Табак запаниковал. (Как? Опять один? С женщиной?) Вскочил было с явным намереньем ускользнуть. Но Агеев жестко посадил его, проявив недюжинную силу – сиди, ты нужен здесь. И пошёл впереди хозяйки в прихожую, безжалостно бросив друга.
Табак поспешно налил и выпил полстакана вина. Марочного. Но разве эта моча поможет?
А, была не была, пропадать, так с музыкой! И едва женщина вернулась – вскочил и впился в её губы. Как электрический ток. По-киношному. Кузичкина мычала, трясла головой, но не отпускал. Наконец, сам отпал. И откинулся на диван, не вмещая в грудь воздух. Самоубийца кит, выкинувшийся на берег.
– Сумасшедший, – хихикала Кузичкина, уже выдергивая откуда-то постельное бельё.
После не давала спать. Хитрым указательным пальчиком выписывала на груди его всякие вензеля. Посмеивалась, задавала дурацкие вопросы, типа «когда и с кем у тебя было в первый раз». Наваливался сон, но всё равно пробивались слова: «А с немкой, с немкой как у тебя было, расскажи, расскажи». Трясла: «Ну не спи, пожалуйста!» Понял, что вздремнуть не даст – сел и сказал, что нужно в туалет. Стеснительно, отвернувшись, надевал свои трусы-юбки. Вот ещё тоже незадача. Явился к женщине в таких флотских трусах.
Кинулась вперёд, что-то убрала в ванной, спрятала. Ладно, хоть следом не влезла. И на том спасибо. Защёлкнул задвижку.

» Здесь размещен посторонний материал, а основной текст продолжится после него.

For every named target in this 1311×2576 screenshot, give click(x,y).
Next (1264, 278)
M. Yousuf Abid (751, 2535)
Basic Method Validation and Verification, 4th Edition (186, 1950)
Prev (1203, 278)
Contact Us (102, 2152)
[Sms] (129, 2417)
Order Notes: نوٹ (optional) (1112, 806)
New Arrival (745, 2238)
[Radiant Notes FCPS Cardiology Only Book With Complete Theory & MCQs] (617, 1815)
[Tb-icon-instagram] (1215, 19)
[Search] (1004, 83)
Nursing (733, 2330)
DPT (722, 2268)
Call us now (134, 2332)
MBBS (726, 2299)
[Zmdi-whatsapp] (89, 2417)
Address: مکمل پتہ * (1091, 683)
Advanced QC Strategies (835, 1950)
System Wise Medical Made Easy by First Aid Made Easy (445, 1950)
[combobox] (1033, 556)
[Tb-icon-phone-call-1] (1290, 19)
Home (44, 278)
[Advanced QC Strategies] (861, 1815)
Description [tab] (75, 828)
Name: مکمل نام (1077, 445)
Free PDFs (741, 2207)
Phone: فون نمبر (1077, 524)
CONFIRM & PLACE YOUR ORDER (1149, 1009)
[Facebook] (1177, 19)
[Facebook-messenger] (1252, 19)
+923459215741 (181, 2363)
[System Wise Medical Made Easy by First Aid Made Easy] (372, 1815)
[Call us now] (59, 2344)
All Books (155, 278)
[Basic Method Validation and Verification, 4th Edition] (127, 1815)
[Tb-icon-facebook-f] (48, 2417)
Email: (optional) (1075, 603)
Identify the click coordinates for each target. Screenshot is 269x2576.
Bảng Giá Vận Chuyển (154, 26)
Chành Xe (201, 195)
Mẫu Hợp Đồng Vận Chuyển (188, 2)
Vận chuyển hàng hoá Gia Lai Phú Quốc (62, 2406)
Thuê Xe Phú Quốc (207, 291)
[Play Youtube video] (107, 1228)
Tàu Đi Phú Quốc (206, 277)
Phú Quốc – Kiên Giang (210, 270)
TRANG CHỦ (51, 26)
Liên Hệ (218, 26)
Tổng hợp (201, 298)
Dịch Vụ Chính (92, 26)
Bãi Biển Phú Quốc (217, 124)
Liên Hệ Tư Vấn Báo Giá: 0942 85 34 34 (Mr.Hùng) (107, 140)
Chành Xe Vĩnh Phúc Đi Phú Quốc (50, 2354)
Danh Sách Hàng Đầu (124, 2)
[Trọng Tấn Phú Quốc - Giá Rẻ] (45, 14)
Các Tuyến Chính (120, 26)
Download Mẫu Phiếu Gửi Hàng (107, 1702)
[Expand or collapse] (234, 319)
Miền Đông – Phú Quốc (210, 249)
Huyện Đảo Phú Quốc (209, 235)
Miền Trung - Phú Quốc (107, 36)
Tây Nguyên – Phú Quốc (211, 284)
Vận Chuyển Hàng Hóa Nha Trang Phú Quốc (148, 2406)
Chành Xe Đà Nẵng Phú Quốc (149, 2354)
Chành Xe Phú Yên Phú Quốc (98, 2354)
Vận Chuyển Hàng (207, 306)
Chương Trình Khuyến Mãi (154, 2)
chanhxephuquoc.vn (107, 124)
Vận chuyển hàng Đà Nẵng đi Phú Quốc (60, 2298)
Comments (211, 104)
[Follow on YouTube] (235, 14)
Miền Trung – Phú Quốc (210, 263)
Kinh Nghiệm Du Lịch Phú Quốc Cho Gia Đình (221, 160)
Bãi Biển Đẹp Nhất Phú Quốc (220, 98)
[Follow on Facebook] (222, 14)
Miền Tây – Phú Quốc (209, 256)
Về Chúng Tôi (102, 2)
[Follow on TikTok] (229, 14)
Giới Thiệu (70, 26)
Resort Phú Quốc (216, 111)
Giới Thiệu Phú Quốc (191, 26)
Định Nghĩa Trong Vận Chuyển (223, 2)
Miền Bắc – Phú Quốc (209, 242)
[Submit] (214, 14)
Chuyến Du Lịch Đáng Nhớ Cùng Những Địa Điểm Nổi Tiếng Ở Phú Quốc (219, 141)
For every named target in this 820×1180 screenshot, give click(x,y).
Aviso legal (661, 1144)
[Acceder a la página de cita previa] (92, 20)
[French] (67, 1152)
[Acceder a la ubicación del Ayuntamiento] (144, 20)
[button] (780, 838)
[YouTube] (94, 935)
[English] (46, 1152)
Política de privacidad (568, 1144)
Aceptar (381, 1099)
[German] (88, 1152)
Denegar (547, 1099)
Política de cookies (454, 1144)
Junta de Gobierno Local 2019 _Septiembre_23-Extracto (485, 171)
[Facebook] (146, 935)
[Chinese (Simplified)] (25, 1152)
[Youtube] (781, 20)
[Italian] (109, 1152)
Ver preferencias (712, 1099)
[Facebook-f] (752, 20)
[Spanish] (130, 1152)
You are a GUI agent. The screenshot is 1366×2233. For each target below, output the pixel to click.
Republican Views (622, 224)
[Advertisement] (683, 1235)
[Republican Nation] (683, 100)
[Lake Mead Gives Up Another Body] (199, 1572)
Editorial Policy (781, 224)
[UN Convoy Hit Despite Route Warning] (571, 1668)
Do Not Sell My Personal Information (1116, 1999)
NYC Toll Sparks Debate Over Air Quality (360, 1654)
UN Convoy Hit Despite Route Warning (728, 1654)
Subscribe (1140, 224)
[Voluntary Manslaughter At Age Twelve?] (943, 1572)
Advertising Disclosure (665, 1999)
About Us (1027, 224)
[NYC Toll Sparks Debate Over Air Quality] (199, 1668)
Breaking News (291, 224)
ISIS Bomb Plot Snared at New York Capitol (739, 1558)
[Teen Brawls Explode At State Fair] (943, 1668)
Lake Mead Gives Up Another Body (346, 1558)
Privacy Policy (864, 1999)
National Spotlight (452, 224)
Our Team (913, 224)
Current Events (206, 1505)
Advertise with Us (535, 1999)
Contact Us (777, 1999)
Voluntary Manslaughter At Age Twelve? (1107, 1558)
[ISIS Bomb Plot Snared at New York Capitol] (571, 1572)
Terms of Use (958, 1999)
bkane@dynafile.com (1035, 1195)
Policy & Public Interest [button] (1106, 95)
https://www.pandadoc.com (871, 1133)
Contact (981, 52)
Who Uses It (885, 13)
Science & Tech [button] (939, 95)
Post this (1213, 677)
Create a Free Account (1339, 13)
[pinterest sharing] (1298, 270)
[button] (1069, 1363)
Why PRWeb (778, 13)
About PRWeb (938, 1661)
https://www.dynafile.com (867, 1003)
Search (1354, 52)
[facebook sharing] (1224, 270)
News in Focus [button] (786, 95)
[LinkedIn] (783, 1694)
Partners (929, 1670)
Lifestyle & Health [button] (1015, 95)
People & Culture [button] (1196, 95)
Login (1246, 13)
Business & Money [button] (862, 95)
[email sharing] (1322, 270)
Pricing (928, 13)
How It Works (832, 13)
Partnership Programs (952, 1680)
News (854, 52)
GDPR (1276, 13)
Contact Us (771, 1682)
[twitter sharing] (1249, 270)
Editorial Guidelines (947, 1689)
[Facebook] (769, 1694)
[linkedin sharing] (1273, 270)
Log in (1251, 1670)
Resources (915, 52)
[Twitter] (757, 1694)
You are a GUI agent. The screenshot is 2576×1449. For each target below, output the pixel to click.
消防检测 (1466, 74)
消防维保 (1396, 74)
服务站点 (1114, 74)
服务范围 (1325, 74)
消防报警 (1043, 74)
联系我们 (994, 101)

В зеркале мрачно смотрел на большое лицо с ноздрями. На примятую, с глубоким узором щеку. Откуда узор? Ведь не спал. Не давала спать. Всё время будила. А ещё говорила, главное, что диван – трансформер. Будешь спать как на воздушной подушке. (Это после того, как чуть не переломал его, раскладывая. Сама же – мгновенно раскинула.)